-- Start Input --

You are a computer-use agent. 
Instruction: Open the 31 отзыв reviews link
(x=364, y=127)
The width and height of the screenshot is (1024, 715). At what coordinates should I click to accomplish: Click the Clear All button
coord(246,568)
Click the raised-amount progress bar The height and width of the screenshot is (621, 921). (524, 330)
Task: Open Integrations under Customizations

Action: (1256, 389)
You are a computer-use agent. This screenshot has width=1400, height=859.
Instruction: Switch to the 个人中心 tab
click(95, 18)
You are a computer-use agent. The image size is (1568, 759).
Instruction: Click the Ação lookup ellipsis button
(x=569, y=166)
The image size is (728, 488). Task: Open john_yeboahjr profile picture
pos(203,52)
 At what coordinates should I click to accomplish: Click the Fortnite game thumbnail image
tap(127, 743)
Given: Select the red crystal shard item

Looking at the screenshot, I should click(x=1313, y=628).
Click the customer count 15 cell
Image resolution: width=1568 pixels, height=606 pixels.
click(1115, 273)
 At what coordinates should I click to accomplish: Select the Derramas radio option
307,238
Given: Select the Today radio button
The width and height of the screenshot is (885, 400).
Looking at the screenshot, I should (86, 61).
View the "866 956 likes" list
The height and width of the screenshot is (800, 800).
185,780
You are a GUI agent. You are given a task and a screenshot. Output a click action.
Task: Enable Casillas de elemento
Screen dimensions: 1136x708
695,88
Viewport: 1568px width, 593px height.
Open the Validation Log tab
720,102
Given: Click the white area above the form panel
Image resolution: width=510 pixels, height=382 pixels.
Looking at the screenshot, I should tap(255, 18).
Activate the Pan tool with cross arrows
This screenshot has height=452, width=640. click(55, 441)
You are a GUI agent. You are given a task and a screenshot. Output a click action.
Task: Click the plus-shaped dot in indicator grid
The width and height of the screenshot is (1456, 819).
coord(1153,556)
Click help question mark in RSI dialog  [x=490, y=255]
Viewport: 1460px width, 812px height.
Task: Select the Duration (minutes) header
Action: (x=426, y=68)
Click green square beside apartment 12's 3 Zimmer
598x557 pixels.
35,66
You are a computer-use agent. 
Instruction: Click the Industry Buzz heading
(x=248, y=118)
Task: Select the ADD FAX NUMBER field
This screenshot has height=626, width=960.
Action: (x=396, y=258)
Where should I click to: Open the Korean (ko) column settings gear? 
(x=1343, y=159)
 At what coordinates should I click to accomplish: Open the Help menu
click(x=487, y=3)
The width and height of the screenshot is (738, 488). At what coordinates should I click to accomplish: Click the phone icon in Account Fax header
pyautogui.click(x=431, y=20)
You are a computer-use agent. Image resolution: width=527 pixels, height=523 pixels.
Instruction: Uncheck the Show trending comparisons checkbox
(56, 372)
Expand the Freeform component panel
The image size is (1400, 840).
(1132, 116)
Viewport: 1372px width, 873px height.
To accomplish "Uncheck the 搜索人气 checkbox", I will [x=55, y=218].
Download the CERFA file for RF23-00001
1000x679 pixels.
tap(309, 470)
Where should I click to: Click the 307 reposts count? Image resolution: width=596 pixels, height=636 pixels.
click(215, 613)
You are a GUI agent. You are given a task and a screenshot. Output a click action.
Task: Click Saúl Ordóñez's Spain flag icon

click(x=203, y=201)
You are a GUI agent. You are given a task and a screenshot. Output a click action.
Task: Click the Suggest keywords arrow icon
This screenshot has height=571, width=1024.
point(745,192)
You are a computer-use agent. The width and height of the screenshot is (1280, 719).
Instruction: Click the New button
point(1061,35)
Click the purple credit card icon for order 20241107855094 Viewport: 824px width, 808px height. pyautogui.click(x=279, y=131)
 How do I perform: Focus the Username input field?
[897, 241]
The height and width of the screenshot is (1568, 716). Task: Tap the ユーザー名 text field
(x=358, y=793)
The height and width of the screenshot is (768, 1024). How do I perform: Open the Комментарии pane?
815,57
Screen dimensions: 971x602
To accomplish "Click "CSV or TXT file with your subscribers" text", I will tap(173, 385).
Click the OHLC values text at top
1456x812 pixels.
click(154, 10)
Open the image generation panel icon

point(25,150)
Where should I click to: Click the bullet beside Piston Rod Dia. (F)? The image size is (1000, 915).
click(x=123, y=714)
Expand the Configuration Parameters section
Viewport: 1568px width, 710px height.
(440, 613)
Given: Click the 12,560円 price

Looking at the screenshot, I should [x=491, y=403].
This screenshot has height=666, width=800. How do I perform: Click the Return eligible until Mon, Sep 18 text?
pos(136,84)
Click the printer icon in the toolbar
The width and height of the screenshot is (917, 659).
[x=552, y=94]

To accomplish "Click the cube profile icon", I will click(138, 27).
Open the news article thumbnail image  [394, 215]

-- End Input --

_What is asked_
Recast the listing above as a Markdown table with the columns Row and Line, one row per non-blank line of the listing. Put the line's number in Row and its text in Line.

_Exercise response_
| Row | Line |
|---|---|
| 1 | You are a computer-use agent.  |
| 2 | Instruction: Open the 31 отзыв reviews link |
| 3 | (x=364, y=127) |
| 4 | The width and height of the screenshot is (1024, 715). At what coordinates should I click to accomplish: Click the Clear All button |
| 5 | coord(246,568) |
| 6 | Click the raised-amount progress bar The height and width of the screenshot is (621, 921). (524, 330) |
| 7 | Task: Open Integrations under Customizations |
| 8 | Action: (1256, 389) |
| 9 | You are a computer-use agent. This screenshot has width=1400, height=859. |
| 10 | Instruction: Switch to the 个人中心 tab |
| 11 | click(95, 18) |
| 12 | You are a computer-use agent. The image size is (1568, 759). |
| 13 | Instruction: Click the Ação lookup ellipsis button |
| 14 | (x=569, y=166) |
| 15 | The image size is (728, 488). Task: Open john_yeboahjr profile picture |
| 16 | pos(203,52) |
| 17 |  At what coordinates should I click to accomplish: Click the Fortnite game thumbnail image |
| 18 | tap(127, 743) |
| 19 | Given: Select the red crystal shard item |
| 20 | Looking at the screenshot, I should click(x=1313, y=628). |
| 21 | Click the customer count 15 cell |
| 22 | Image resolution: width=1568 pixels, height=606 pixels. |
| 23 | click(1115, 273) |
| 24 |  At what coordinates should I click to accomplish: Select the Derramas radio option |
| 25 | 307,238 |
| 26 | Given: Select the Today radio button |
| 27 | The width and height of the screenshot is (885, 400). |
| 28 | Looking at the screenshot, I should (86, 61). |
| 29 | View the "866 956 likes" list |
| 30 | The height and width of the screenshot is (800, 800). |
| 31 | 185,780 |
| 32 | You are a GUI agent. You are given a task and a screenshot. Output a click action. |
| 33 | Task: Enable Casillas de elemento |
| 34 | Screen dimensions: 1136x708 |
| 35 | 695,88 |
| 36 | Viewport: 1568px width, 593px height. |
| 37 | Open the Validation Log tab |
| 38 | 720,102 |
| 39 | Given: Click the white area above the form panel |
| 40 | Image resolution: width=510 pixels, height=382 pixels. |
| 41 | Looking at the screenshot, I should tap(255, 18). |
| 42 | Activate the Pan tool with cross arrows |
| 43 | This screenshot has height=452, width=640. click(55, 441) |
| 44 | You are a GUI agent. You are given a task and a screenshot. Output a click action. |
| 45 | Task: Click the plus-shaped dot in indicator grid |
| 46 | The width and height of the screenshot is (1456, 819). |
| 47 | coord(1153,556) |
| 48 | Click help question mark in RSI dialog  [x=490, y=255] |
| 49 | Viewport: 1460px width, 812px height. |
| 50 | Task: Select the Duration (minutes) header |
| 51 | Action: (x=426, y=68) |
| 52 | Click green square beside apartment 12's 3 Zimmer |
| 53 | 598x557 pixels. |
| 54 | 35,66 |
| 55 | You are a computer-use agent.  |
| 56 | Instruction: Click the Industry Buzz heading |
| 57 | (x=248, y=118) |
| 58 | Task: Select the ADD FAX NUMBER field |
| 59 | This screenshot has height=626, width=960. |
| 60 | Action: (x=396, y=258) |
| 61 | Where should I click to: Open the Korean (ko) column settings gear?  |
| 62 | (x=1343, y=159) |
| 63 |  At what coordinates should I click to accomplish: Open the Help menu |
| 64 | click(x=487, y=3) |
| 65 | The width and height of the screenshot is (738, 488). At what coordinates should I click to accomplish: Click the phone icon in Account Fax header |
| 66 | pyautogui.click(x=431, y=20) |
| 67 | You are a computer-use agent. Image resolution: width=527 pixels, height=523 pixels. |
| 68 | Instruction: Uncheck the Show trending comparisons checkbox |
| 69 | (56, 372) |
| 70 | Expand the Freeform component panel |
| 71 | The image size is (1400, 840). |
| 72 | (1132, 116) |
| 73 | Viewport: 1372px width, 873px height. |
| 74 | To accomplish "Uncheck the 搜索人气 checkbox", I will [x=55, y=218]. |
| 75 | Download the CERFA file for RF23-00001 |
| 76 | 1000x679 pixels. |
| 77 | tap(309, 470) |
| 78 | Where should I click to: Click the 307 reposts count? Image resolution: width=596 pixels, height=636 pixels. |
| 79 | click(215, 613) |
| 80 | You are a GUI agent. You are given a task and a screenshot. Output a click action. |
| 81 | Task: Click Saúl Ordóñez's Spain flag icon |
| 82 | click(x=203, y=201) |
| 83 | You are a GUI agent. You are given a task and a screenshot. Output a click action. |
| 84 | Task: Click the Suggest keywords arrow icon |
| 85 | This screenshot has height=571, width=1024. |
| 86 | point(745,192) |
| 87 | You are a computer-use agent. The width and height of the screenshot is (1280, 719). |
| 88 | Instruction: Click the New button |
| 89 | point(1061,35) |
| 90 | Click the purple credit card icon for order 20241107855094 Viewport: 824px width, 808px height. pyautogui.click(x=279, y=131) |
| 91 |  How do I perform: Focus the Username input field? |
| 92 | [897, 241] |
| 93 | The height and width of the screenshot is (1568, 716). Task: Tap the ユーザー名 text field |
| 94 | (x=358, y=793) |
| 95 | The height and width of the screenshot is (768, 1024). How do I perform: Open the Комментарии pane? |
| 96 | 815,57 |
| 97 | Screen dimensions: 971x602 |
| 98 | To accomplish "Click "CSV or TXT file with your subscribers" text", I will tap(173, 385). |
| 99 | Click the OHLC values text at top |
| 100 | 1456x812 pixels. |
| 101 | click(154, 10) |
| 102 | Open the image generation panel icon |
| 103 | point(25,150) |
| 104 | Where should I click to: Click the bullet beside Piston Rod Dia. (F)? The image size is (1000, 915). |
| 105 | click(x=123, y=714) |
| 106 | Expand the Configuration Parameters section |
| 107 | Viewport: 1568px width, 710px height. |
| 108 | (440, 613) |
| 109 | Given: Click the 12,560円 price |
| 110 | Looking at the screenshot, I should [x=491, y=403]. |
| 111 | This screenshot has height=666, width=800. How do I perform: Click the Return eligible until Mon, Sep 18 text? |
| 112 | pos(136,84) |
| 113 | Click the printer icon in the toolbar |
| 114 | The width and height of the screenshot is (917, 659). |
| 115 | [x=552, y=94] |
| 116 | To accomplish "Click the cube profile icon", I will click(138, 27). |
| 117 | Open the news article thumbnail image  [394, 215] |